I inhaled this book.  I'm not sure why.  It's not what I would typically call a page turner, and though I did read it during two sick days, I actually could have put the book down and gotten some more sleep (strep throat does that to you), but I didn't want to.  I wanted to power through and find out where Mr. Stossel figures out the secret to curing his own anxiety and the anxiety that has plagued so many good people throughout the centuries.

Except he isn't... cured, that is.

And I want to be mad at him, but really, I just feel for him.  We've all been there - no, not to the extremes he has, but to those moments when we wanted to do something really badly, we were totally excited, and then the moment came and you thought you were going to pass out.  We've all had that experience at some point.  If you've never experienced anything like that, then this probably isn't the book for you. (and neither is this review)

For me, the book has its high points when Mr. Stossel weaves his own story in with the extensive research that he's done.  He gives a real example, and then traces it through the history of the scientific study of anxiety.  He has definitely done his homework.  I'm less thrilled about the parts where there are a litany of acronyms:  CRH; C/C; C/T; CRHR1; SERT; COMT; etc.  However, Mr. Stossel, if you're reading this, please don't get anxious.  Other people, like my husband, eat that stuff up.  I'm just more into the touchy-feeling history of your vomit phobia.  More of that please.
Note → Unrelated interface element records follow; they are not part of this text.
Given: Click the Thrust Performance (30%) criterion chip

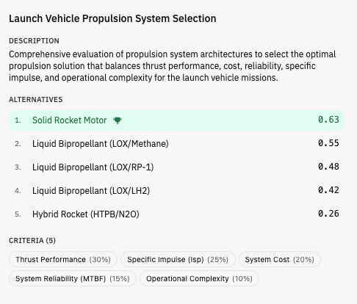Looking at the screenshot, I should [63, 259].
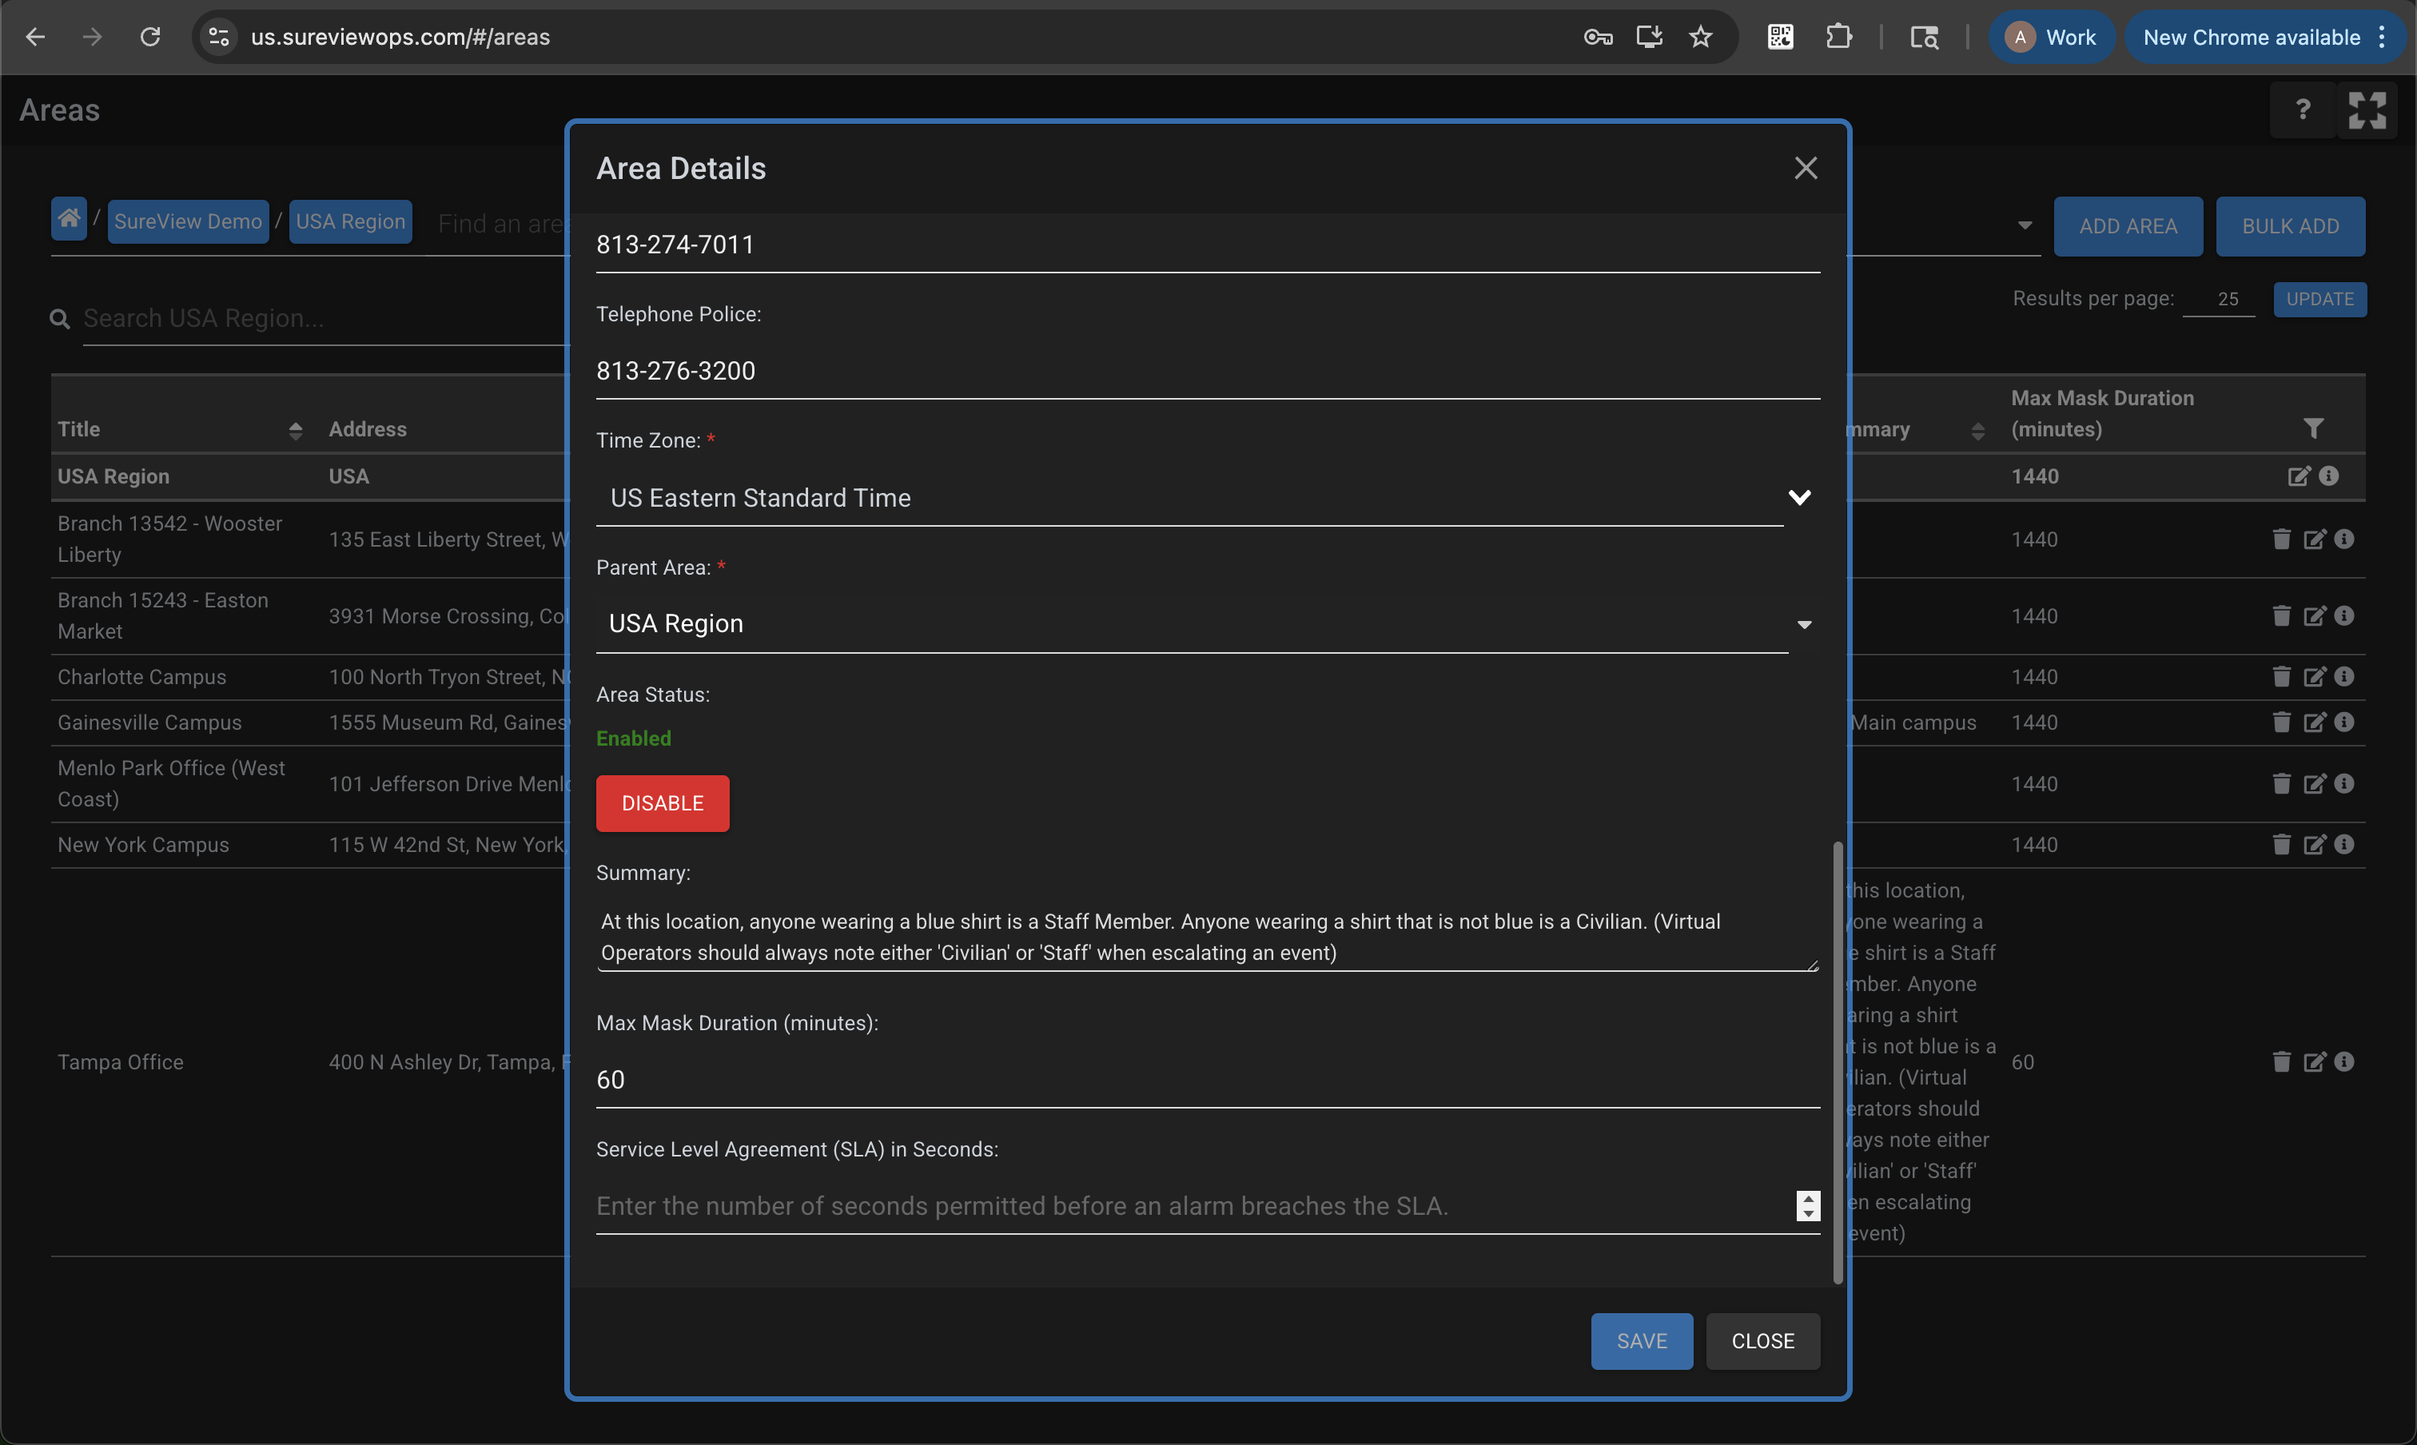
Task: Open the help question mark icon
Action: point(2302,110)
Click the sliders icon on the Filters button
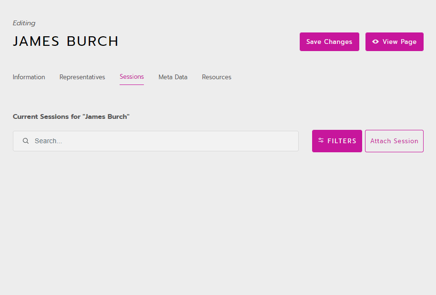The width and height of the screenshot is (436, 295). click(x=321, y=141)

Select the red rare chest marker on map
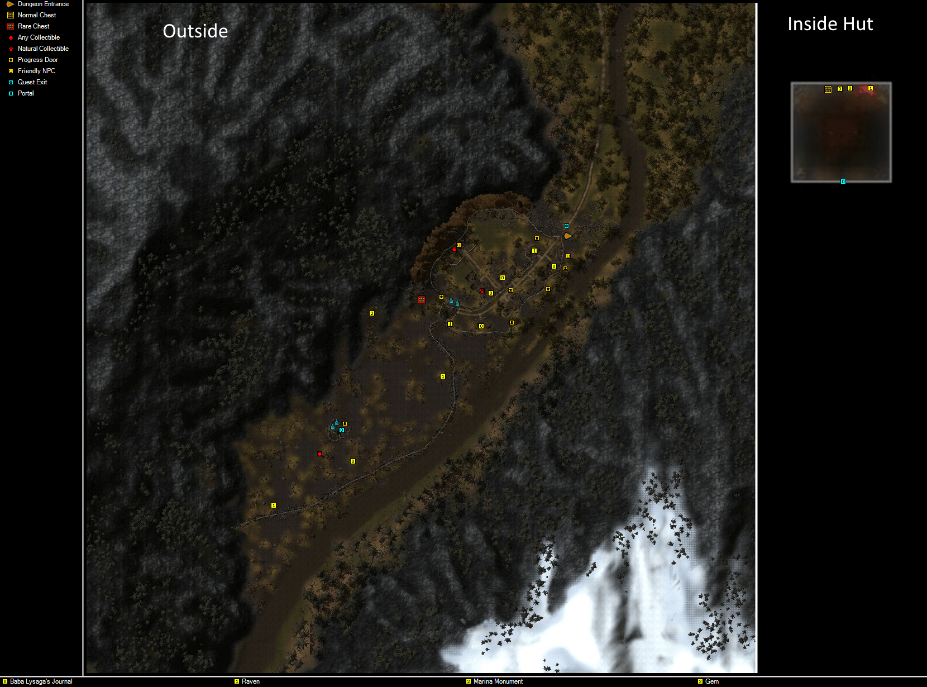pyautogui.click(x=422, y=299)
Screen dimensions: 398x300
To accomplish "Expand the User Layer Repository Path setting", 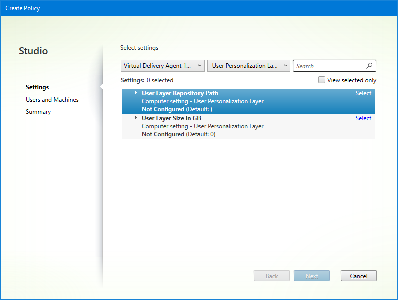I will [x=136, y=93].
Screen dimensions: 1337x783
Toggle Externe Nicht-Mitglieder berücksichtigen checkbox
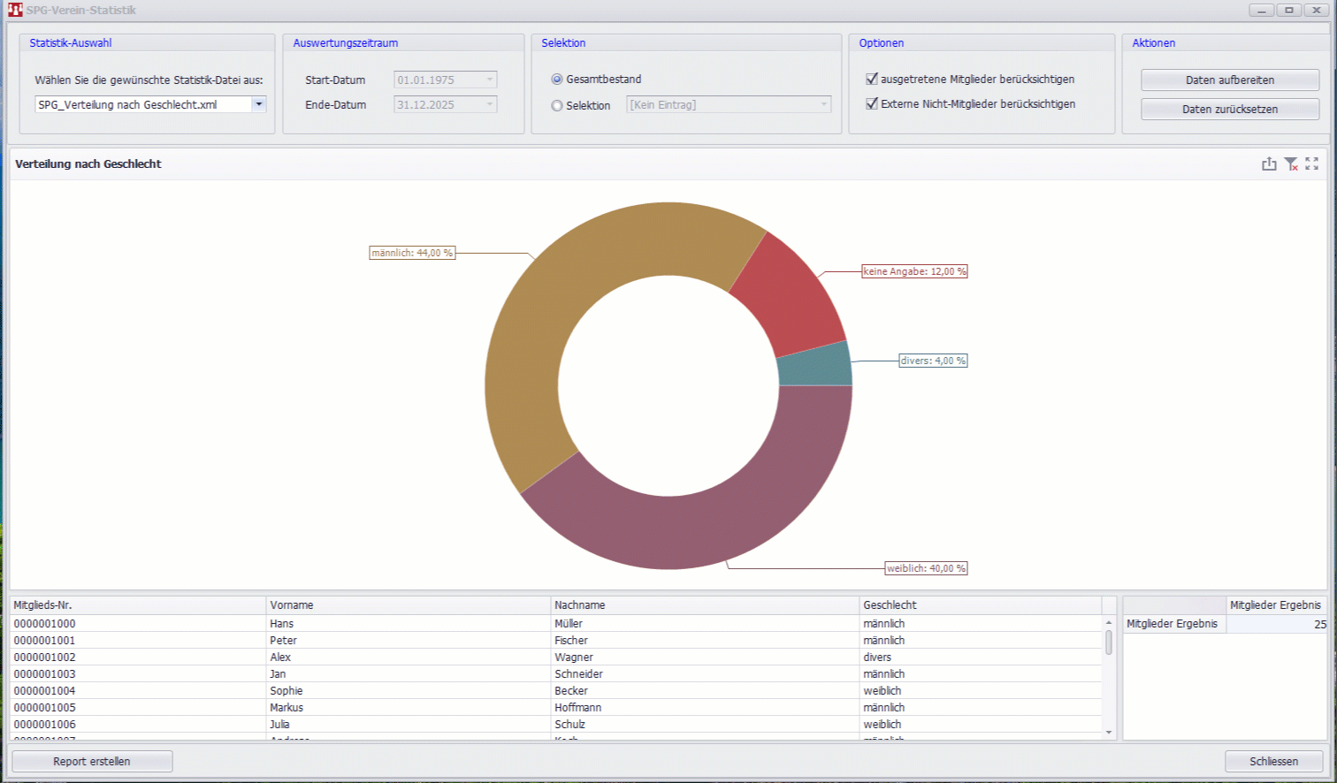click(872, 103)
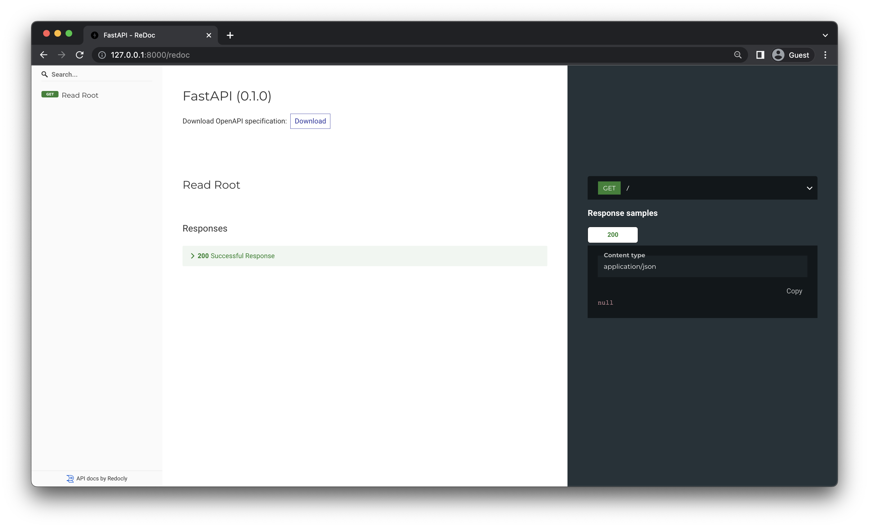Image resolution: width=869 pixels, height=528 pixels.
Task: Click inside the browser address bar
Action: pyautogui.click(x=247, y=55)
Personally, I feel like I've come away from this book inspired to look at new ways to handle stress in my life.  I realize that could just be the antibiotics taking care of the strep bacteria - which, by the way, seems to have a lot of the same symptoms of severe anxiety - but I don't think it's just that.  I really don't know how to meditate, but I can dig the medicate when needed and effective and under treatment by a doctor.  I hope that Mr. Stossel can cut back on the amounts of medications he mixes with vodka and other alcohols, but I say if it all helps him to keep doing the great work he appears to be doing, maybe a little excess in moderation is all right.

Seriously, my main take away comes unexpectedly from the story about his great-grandfather, who couldn't seem to grasp that he had a pretty good thing going.  I want to take from that a lesson that we all tend to be our own worse critics.  I know that I often easily forget that I've done some good things when I'm working on one that may not be going so well.  We need to try to focus on the fact that we won't always be perfect, and that's ok.  

I'm not sure that these are the lessons that Mr. Stossel intended, but I have enjoyed finding them through reading his book.

Thanks for putting yourself out there.  I don't know if this makes it worth it, but the book means something to me.  Good job!